Data shown =
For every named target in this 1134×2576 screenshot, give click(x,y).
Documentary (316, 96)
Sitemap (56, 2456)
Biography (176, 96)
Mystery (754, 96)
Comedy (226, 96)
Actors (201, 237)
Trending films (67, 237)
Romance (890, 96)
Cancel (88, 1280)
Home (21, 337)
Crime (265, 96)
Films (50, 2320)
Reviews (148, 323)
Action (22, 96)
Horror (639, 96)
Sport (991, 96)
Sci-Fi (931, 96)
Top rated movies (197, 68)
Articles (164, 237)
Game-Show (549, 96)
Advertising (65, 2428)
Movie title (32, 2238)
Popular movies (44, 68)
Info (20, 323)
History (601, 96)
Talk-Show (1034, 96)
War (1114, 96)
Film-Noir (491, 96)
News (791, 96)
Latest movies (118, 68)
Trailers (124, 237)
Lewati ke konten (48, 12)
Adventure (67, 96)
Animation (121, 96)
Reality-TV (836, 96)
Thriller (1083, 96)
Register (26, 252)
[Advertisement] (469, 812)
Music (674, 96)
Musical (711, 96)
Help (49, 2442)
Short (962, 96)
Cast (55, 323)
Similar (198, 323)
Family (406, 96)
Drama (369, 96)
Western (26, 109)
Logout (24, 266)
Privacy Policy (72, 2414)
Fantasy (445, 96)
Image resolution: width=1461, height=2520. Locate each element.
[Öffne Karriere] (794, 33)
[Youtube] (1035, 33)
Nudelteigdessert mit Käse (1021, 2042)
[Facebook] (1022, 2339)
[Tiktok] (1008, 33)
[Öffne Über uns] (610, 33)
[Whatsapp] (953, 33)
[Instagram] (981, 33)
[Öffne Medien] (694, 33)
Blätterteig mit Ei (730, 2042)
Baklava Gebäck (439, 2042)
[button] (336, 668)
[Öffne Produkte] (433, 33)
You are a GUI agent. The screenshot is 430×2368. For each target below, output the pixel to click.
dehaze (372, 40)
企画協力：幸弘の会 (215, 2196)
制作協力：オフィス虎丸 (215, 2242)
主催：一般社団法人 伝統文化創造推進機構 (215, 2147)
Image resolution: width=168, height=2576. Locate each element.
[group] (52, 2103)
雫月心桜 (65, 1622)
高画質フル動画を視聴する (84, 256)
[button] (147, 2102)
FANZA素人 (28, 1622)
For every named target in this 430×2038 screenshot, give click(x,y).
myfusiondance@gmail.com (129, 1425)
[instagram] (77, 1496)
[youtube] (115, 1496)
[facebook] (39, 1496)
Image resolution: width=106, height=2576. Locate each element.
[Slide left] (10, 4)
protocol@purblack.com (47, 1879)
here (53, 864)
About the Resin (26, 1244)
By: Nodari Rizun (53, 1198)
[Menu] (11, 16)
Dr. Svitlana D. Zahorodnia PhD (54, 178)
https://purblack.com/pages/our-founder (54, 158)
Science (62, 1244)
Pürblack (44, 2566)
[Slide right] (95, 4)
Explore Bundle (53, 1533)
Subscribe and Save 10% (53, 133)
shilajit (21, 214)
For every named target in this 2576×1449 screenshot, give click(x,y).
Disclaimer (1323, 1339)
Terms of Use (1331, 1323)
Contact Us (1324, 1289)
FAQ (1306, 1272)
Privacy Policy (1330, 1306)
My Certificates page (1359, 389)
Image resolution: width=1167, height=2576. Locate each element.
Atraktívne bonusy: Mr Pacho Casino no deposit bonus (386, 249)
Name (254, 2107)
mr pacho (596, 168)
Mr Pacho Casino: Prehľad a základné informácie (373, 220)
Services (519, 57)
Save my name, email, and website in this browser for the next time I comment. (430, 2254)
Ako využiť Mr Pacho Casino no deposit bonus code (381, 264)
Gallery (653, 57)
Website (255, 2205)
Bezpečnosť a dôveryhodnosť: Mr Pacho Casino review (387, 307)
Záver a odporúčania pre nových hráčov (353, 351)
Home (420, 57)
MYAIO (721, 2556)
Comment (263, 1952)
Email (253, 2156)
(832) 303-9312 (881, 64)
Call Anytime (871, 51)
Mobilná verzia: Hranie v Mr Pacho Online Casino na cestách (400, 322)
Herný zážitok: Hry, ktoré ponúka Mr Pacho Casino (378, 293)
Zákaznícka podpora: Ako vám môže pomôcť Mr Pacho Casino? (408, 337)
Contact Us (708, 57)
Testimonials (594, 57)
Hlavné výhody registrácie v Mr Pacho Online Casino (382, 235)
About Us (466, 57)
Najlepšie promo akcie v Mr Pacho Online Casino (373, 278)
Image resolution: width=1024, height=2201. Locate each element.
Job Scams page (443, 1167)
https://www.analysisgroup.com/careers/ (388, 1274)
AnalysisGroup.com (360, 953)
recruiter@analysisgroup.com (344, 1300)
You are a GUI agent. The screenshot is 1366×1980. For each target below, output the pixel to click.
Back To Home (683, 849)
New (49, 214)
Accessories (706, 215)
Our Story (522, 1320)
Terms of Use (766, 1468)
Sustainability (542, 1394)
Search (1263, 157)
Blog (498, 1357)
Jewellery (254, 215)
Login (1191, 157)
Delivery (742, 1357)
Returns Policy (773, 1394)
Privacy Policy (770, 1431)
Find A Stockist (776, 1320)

Assignment =
What is needed is an exact repetition of the lines from the first line of the records through the line containing "Sci-Fi (931, 96)", both ends included, and nothing more.

Result below =
For every named target in this 1134×2576 screenshot, give click(x,y).
Documentary (316, 96)
Sitemap (56, 2456)
Biography (176, 96)
Mystery (754, 96)
Comedy (226, 96)
Actors (201, 237)
Trending films (67, 237)
Romance (890, 96)
Cancel (88, 1280)
Home (21, 337)
Crime (265, 96)
Films (50, 2320)
Reviews (148, 323)
Action (22, 96)
Horror (639, 96)
Sport (991, 96)
Sci-Fi (931, 96)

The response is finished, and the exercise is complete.